----- Given records -----
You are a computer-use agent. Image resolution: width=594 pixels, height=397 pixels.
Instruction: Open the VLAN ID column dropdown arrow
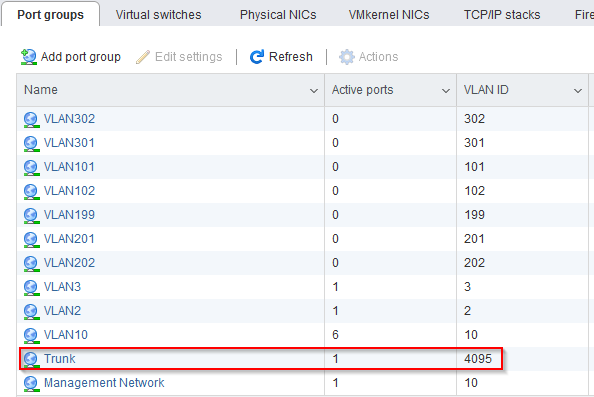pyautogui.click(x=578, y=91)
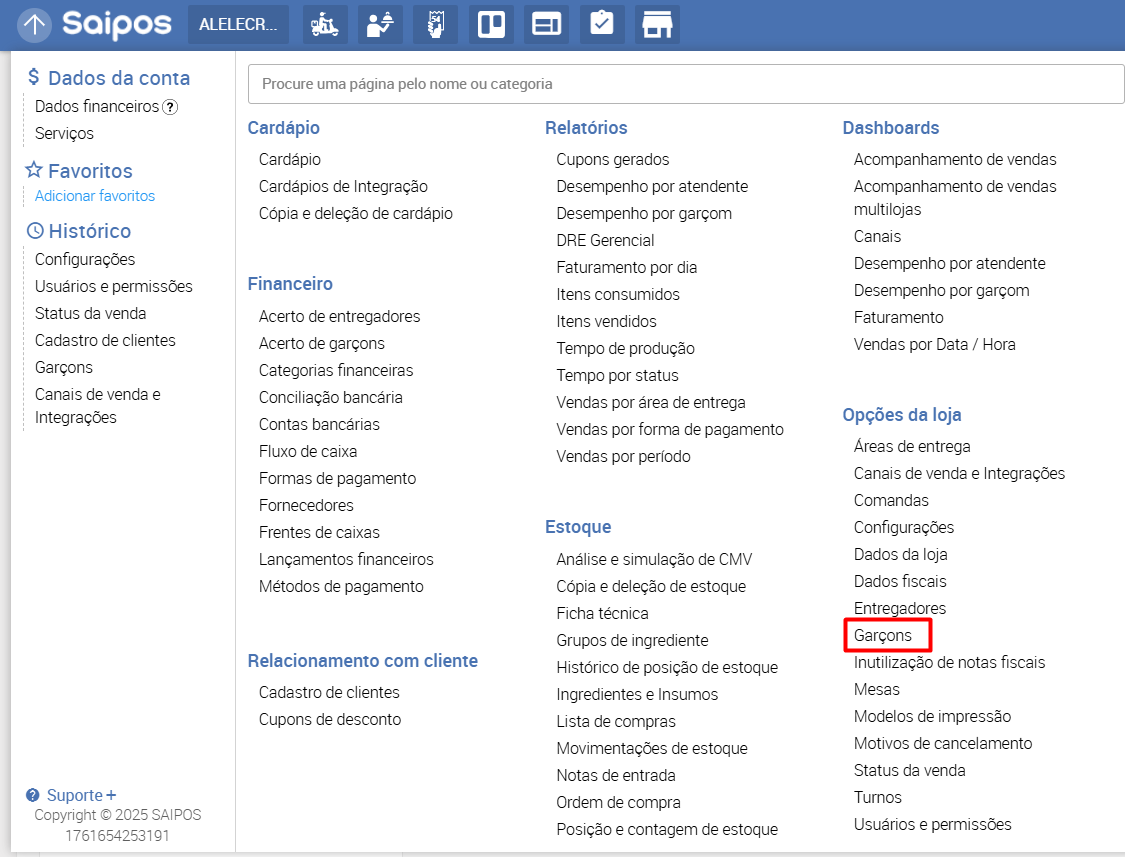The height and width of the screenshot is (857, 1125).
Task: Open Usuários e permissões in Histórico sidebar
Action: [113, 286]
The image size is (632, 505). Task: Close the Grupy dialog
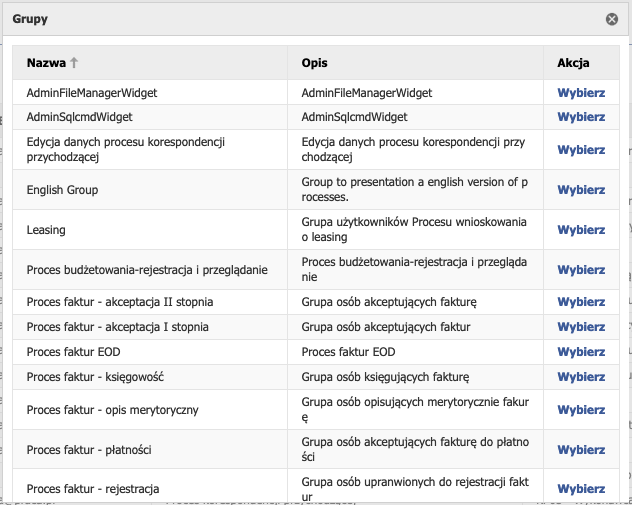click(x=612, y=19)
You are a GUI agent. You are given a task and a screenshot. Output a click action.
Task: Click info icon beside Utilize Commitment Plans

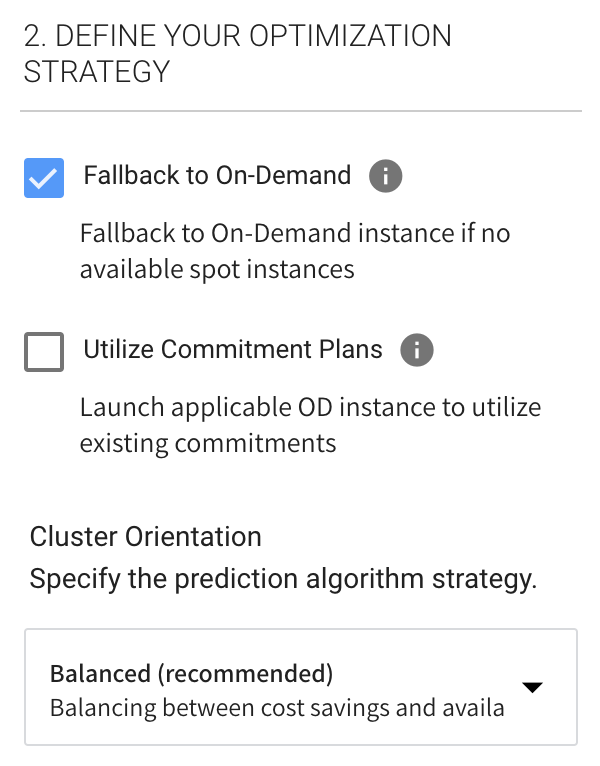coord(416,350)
-----
_Task:_ Output every line of the listing above exactly as it appears, leaving out the pictures.

_Reply to the exercise:_
You are a computer-use agent. Image resolution: width=594 pixels, height=397 pixels.
Instruction: Open the VLAN ID column dropdown arrow
pyautogui.click(x=578, y=91)
The height and width of the screenshot is (857, 1125).
Task: Open Usuários e permissões in Histórico sidebar
Action: [113, 286]
The image size is (632, 505). Task: Close the Grupy dialog
click(x=612, y=19)
You are a GUI agent. You are given a task and a screenshot. Output a click action.
Task: Click info icon beside Utilize Commitment Plans

coord(416,350)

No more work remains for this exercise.